Yang cukup unik, keinginan menyeragamkan sesuatu itu juga merasuk dan bertahta di dada orang-orang yang beragama untuk menyamakan amaliah furuiyah ibadahnya. Dan ini terjadi di semua agama. Dalam agama saya, Islam, pun lahir aliran-aliran yang berbeda-beda. Tak jarang perbedaan ini menghadirkan benturan yang tajam. Satu kelompok menuduh kelompok lain sesat. Tuduhan itu dibalas dengan tuduhan lain yang tak kalah sadis. Misal, kafir, musrik, ahli neraka dan seterusnya.

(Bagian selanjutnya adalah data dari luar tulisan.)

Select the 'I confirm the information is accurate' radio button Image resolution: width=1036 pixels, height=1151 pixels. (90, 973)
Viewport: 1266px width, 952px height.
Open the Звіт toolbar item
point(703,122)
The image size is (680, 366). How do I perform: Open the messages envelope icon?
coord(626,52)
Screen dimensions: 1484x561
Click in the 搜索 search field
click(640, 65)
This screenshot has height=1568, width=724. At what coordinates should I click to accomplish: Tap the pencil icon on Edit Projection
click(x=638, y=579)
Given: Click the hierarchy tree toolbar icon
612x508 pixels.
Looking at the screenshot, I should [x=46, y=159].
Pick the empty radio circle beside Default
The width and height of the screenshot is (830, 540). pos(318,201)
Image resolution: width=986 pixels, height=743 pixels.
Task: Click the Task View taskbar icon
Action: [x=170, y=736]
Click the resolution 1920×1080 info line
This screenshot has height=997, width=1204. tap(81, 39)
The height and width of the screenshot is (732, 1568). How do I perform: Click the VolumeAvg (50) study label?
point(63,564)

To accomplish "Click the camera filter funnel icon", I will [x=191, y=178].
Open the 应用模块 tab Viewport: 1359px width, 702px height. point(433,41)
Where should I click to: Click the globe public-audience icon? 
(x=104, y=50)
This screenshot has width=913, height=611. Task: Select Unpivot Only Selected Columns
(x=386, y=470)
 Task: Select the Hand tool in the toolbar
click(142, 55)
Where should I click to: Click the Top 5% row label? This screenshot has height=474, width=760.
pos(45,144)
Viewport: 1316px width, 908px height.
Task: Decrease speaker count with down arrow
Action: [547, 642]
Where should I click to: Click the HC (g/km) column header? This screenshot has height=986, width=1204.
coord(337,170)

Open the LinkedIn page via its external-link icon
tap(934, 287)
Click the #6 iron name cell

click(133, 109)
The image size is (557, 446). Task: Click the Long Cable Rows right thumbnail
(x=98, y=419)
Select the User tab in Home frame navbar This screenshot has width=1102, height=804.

Dulu saya juga sempat berfikir. Masak umat Islam yang satu nabi dan satu kitab suci tidak bisa seragam dalam ibadah ? Rasa penasaran itu terjawab dengan ditemukannya sabda Rasulullah saw yang beragam dalam menanggapi satu kejadian. Dalam al Quran pun para mufassir sering berbeda dalam menafsirkan ayat yang sama. Dalam fikih, madzhab-madzhab para imam pun berbeda-beda. Dari sana saya temukan jawaban bahwa perbedaan itu adalah sunnatullah atau ketetapan Allah ! Kekecewaan akan dirasa demikian menyakitkan bagi yang ingin menyeragamkan segala sesuatu.
Dalam beragama, saya menyikapi perbedaan dengan simple. Selama rukun iman dan rukun islam kita sama, maka kita adalah saudara. Perkara ibadah furuiyah, ya tak apa berbeda !
Dan yang paling penting,,!!! Mari berbeda tanpa mencela. Mari berlainan pilihan namun jangan merendahkan.,,
Wiss,, paham Tohh,,???



Jumat, 04 Januari 2019

Ummatan Hyokyok'oo

Umat Islam di Indonesia ini joss dalam hal menciptakan materi diskusi. Waktu natal, temanya ya natal. Tahun baru, judulnya ya tahun baru. Giliran maulid Nabi saw, temanya ya maulid Nabi saw, dstnya.
Asyik kan hidup di Indonesia...... 
Dan yang garang-garang dari mereka adalah yang baru-baru belajar agama. Sehingga dengan kegarangannya merasa lebih baik, lebih shalih, lebih takwa, dan lebih layak diikuti pendapatnya. Kadang saking garangnya lupa masa lalu yang sudah dilewatinya..... Haddeehh.... 
Terhadap yang demikian itu saya sering menjuluki *ummatan koyo hyokyok'oo*. Dan tahun baru di  tahun 2019 ini, amati saja, rata-rata kids-kids jaman now yang mengharamkan kembang api, tiup terompet, dan seterusnya adalah mereka yang dulu aktif meramaikan. Sementara yang dari awal menganggap tahun baru sebagai pergantian yang biasa dan dijadikan momen introspeksi serta bersyukur sikapnya ya biasa-biasa saja.... 
Oh ya, rata-rata dari kids-kids itu dangkal ilmu agamanya. Baca al Quran saja kadang grotal-gratul. Apalagi menguasai ilmu-ilmu lain. Daripada teriak-teriak merasa lebih baik, mbok ya belajar agama saja pada ulama' yang betul-betul 'alim. Latihan menata hati agar tak mudah benci. Latihan mengenal dakwah dan seterusnya....
Mbok ojo hyokyok'oo ngunu ahh, Bro....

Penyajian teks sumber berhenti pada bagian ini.